Tang Contemporary Art is pleased to announce the opening of “Mangrove”, a solo exhibition by emerging artist Chen Qin, on 1st March 2025 at 4:00pm at its Beijing Headquarters gallery space. Curated by Huang Ying, the exhibition features over twenty of Chen Qin’s latest paintings.
“Mangrove has the same characteristics as the person I aspire to be.”
– Chen Qin
Chen Qin grew up in Fujian, where luxuriant and humid mangroves are a common woody plant community in the coastal areas of southern Fujian. In the estuarine harbors permeated with a hot, salty atmosphere, mangroves develop extensive root systems and dense canopies to withstand the harsh intertidal environment submerged by seawater. The slender roots of the mangroves are like its limbs, clawing into the mudflats, providing habitats for aquatic creatures beneath the forest — this resilient and vigorous plant is like an island, self-healing and renewing every day. Chen Qin’s works in this exhibition have stepped out of the previous indoor space, and the artist’s perception of the power of natural life is transformed into the thick and overflowing volume and lines in her paintings, while the female bodily experience also forms a subtle contrast and connection with the cyclical growth of plants.
In Bouquet, two women with tanned skin and well-defined muscle lines are absorbed in their actions with their eyes closed. The lake blue “bouquets” they hold up are free from the constraints of flower form, growing intensely, overflowing with their own beauty, swaying in the wind like mangrove tree tops floating on the surface of the sea at high tide. Chen Qin’s expression of the power of the female body mingles with the environment: endless are the stretches and tangles of lines, which dance freely on the canvas as visible forms of force. The twin, repeated or symmetrical female figures bring a regular balance that neutralizes the entanglement of forces in the background. At first, they are the roles of mother and daughter: mother and daughter, bound by blood, naturally become the most direct mirror reference, and the artist completes the self-subject construction in the self-view based on the differences of life and the mutual recognition of women. Later, this repetition evolves into a simulation of the state of women’s discourse being ceded and the struggle for space for expression - “If, as a woman, she equalled Nature, then, then both as general and as particular woman she should be Nature, free and fierce. ...... They simply dance their joy, uttering themselves over and over again in ecstasy and dell.” (Sandra M.Gilbert and Susan Gubar)
Having majored in sculpture, Chen Qin’s oil paintings were all created after she gave birth to her daughter, and the mixed emotions of the dynamic mother-daughter relationship were sorted out after she became a mother. After her daughter was born, Chen Qin’s time inevitably became fragmented. Like Ruth Asawa’s choice of wire, for Chen Qin, oil painting is a medium that is easier to revitalize interrupted creations than sculpture in terms of materiality. She prefers to use tiny brushes to make delicate depictions — the process of painting is thus slowed down and stretched into a time that belongs only to her. While painting, Chen Qin ruminates on the subtle emotions of her childhood and her mother, embracing her identity as both “mother” and “daughter. In Braiding Hair and Tangled Braids, Chen Qin’s dense, lustrous hair is genetically passed down to her daughter, whose hair is knotted into a thick braid under her mother’s hands, just like the rich and tangled roots of the mangrove plant. Chen Qin’s mother specializes in the use of the sewing machine, where the cold stainless steel needles pierce the fabric while bringing about new stitching and creations. These are both labor and expression of love of women in the family, reflecting the soft and strong contradictory relationship between mother and daughter - love and bondage, attachment and confrontation, contradicting each other but unable to separate. These emotions permeate each other, and as time passes and identities change, they move from mutual temptation and conflict to final reconciliation and integration. These daily points of entry in Chen Qin’s works may seem to be considered small and insignificant, but the vitality and delicate emotions flowing through them are full of those moments of silent communication, secret empathy, and sharing of perceptions in the similar and unrepeatable paths of women’s lives.
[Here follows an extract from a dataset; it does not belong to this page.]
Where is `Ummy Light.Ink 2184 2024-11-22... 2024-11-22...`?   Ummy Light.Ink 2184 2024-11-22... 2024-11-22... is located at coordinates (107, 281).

Mangroves are viviparous plants: the young plants initially hang long from the mother plant, then lower between the tangled roots, and float away with the tide when the seawater surges back. The plants are silent, slow, and expand tenaciously with an unyielding attitude, just like the extension and vitality of the female body. Chen Qin’s creations, which start from the life experience of being a mother, gradually transition to women’s cognition of their own gender and identity, as well as the agency underneath. Together, they present a more real, concrete, intimate, and complex emotional connection, releasing vitality and its hidden inner subversive power. Starting from an embodied female perspective, this exploration touches a broader spectrum — a story about the questioning of the ontology of life, and how the closed binary relationship is felt and broken.




Tang Contemporary Art was established in 1997 in Bangkok, later establishing galleries in Beijing and most recently Hong Kong. Tang Contemporary Art is fully committed to producing critical projects and exhibitions to promote Contemporary Chinese art regionally and worldwide and encourage a dynamic exchange between Chinese artists and those abroad.